People living in north west Wales will have to dig deeper into their pockets this year to pay for extra police officers on the streets.
Fifty new officers are being recruited
As local authorities announce council tax increases of up to 10%, the contribution that goes towards the police budget has risen by 31.5%.
North Wales Police will use the extra money to recruit 50 so-called Community Beat Managers at a cost of £125 per household.
They say the rise is a response to public demand for more bobbies on the beat.
Chief Constable of North Wales, Richard Brunstrom said: "These officers will be trained and on the streets during 2003.
"With the additional officers, I am confident that we can drive down the fear of crime significantly during the next year or so."
Average band D totals
Residents on Anglesey will see the biggest increase in council tax at 9.4%.
Conwy council has opted for a rise of 7.9% while Gwynedd householders will see the lowest increase in the north west - 6.8%.

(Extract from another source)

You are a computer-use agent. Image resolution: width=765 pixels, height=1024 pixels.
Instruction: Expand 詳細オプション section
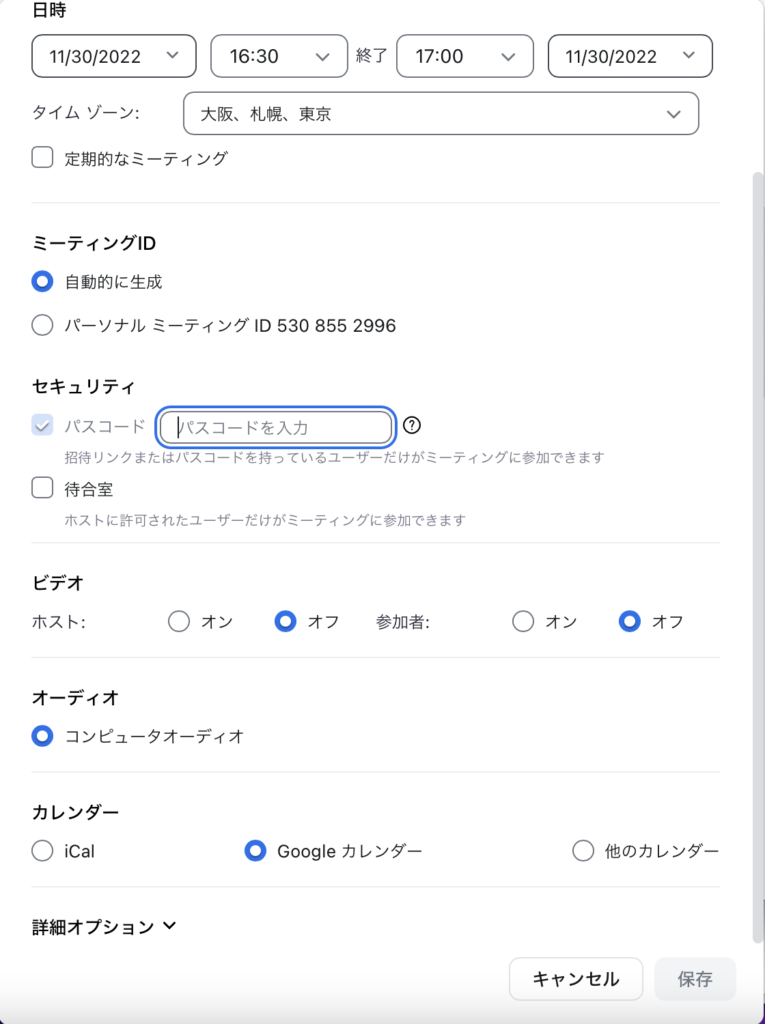click(x=104, y=926)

The rise is blamed on demands on local authorities to increase their expenditure on public services.
Leader of Anglesey Council, Cllr Goronwy O Parry said this was the first time they had opted for an increase suggested by the Welsh Assembly Government's Standard Spending Assessment.
"Of course, the council would have preferred to reduce council tax but that would have meant service cuts.
"The matter that faced us as a council was that there was pressure to bring our council tax levels in line with similar levels in Wales and England."
Although Gwynedd residents will see the smallest rise in the region, a council tax level of £689.79 for an average Band D property (excluding police and community council contributions) is higher than in the other two counties.
The council blames the hike on increases in national insurance, pension contributions, education and waste disposal spending.
Council leader Cllr Richard Parry Hughes said the authority was using an increase in the funding it receives from the assembly to fund the extra costs.
"Eight pound out of every £10 of the council's budget of £164m comes as a direct grant from the assembly.
"Gwynedd has decided to use some of the increase in this year's grant to minimise the increase in council tax," said Mr Parry Hughes.
There was no-one available from Conwy Council to comment.